Costières de Nîmes, France
180 Hectares (444 Acres)
Like Father, Like Son
Born in Nîmes, Maurice Barnouin followed in his father’s footsteps and became a farmer. Like him, he first started growing fruit trees and then expanded to tomatoes and asparagus. Finally, he opened a nursery, which he still owns today.
Maurice was quickly attracted to the wine business, as it is close to his culture and encourages festivity, for which the region is so renowned. Indeed, the Fête de la Pentecôte (Whitsun Feria) attracts one million people. Staged for the first time in 1952, it lasts for five days. Like the Munich beer festival, it is one of the most popular festive events in Europe. Maurice would not miss it for the world.
Vines have been cultivated in the region since the 6th Century BC. Domaine de Gournier may have already existed at that time, as it belonged to the lands of the « Sancta Agatha Villa », now called St Chaptes, whose main tower lies half a mile away from the Domaine. After passing through the hands of noble families, the Domaine finally became an independent entity during the French Revolution. The qualities and secrets of these millennial wines were passed on from father to son for several generations.
In 1959, Maurice’s father bought Gournier. At that time, there were more fruit trees than vines. Without a cellar, the grapes were sold to the village’s co-op. A pepinierist by trade (vine rootstock and clone expert), Maurice’s father became one of the first in the region to plant « noble » varietals when hybrids were the norm. Starting in 1970, he planted Merlot and Cabernet Sauvignon, followed closely by Sauvignon Blanc and Chardonnay.
At the beginning of the 80’s, Maurice took over the Domaine and decided to focus on the vineyard. In 1983, he left the co-op for good, amidst clashes with other members of the organization, and created his own cellar. At this time the reputation for the region’s wines was poor and changing that opinion for the better became Maurice’s challenge.
Maurice has remained faithful to his natal region, but he has also traveled extensively abroad. He worked for a long time in Morocco and Spain and he is part owner of a Romanian domain today. It’s certainly because of his pepinierist background that he enjoys experimenting with varietals from other regions.

■ Available data ■
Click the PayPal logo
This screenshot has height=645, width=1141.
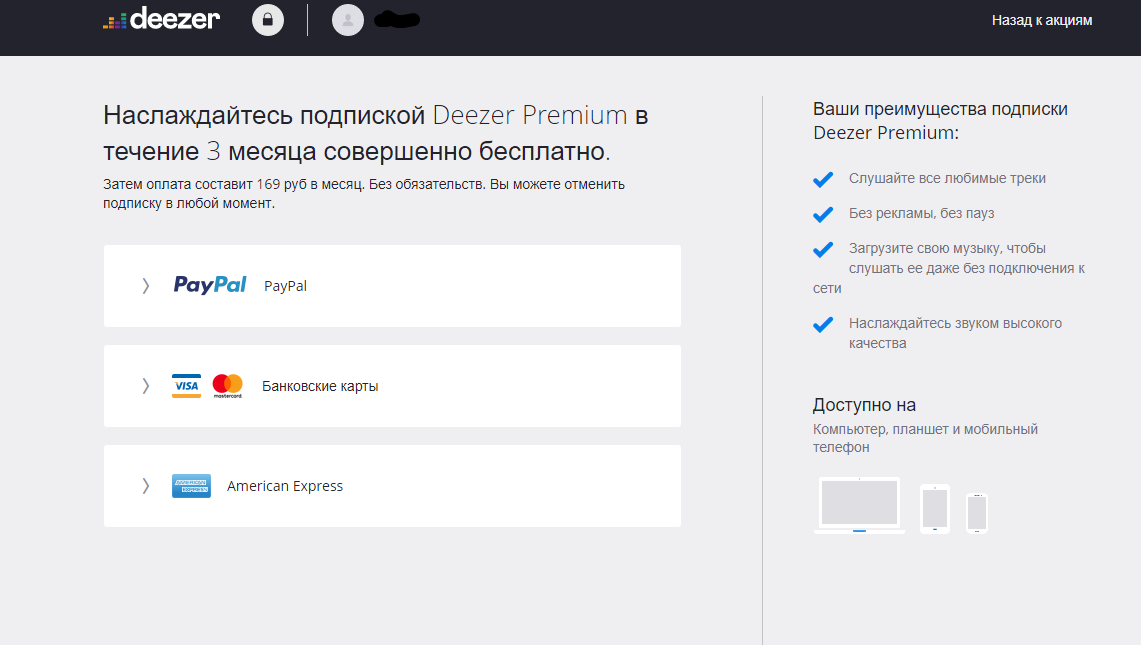[210, 285]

■ Exercises to complete ■
1) According to the Domaine de Gournier profile, in what year did Maurice leave the co-op and create his own cellar?
2) Translate this sentence from the Domaine de Gournier profile into French: "At that time, there were more fruit trees than vines."

■ Outputs by task ■
1) 1983

2) À cette époque, il y avait plus d'arbres fruitiers que de vignes.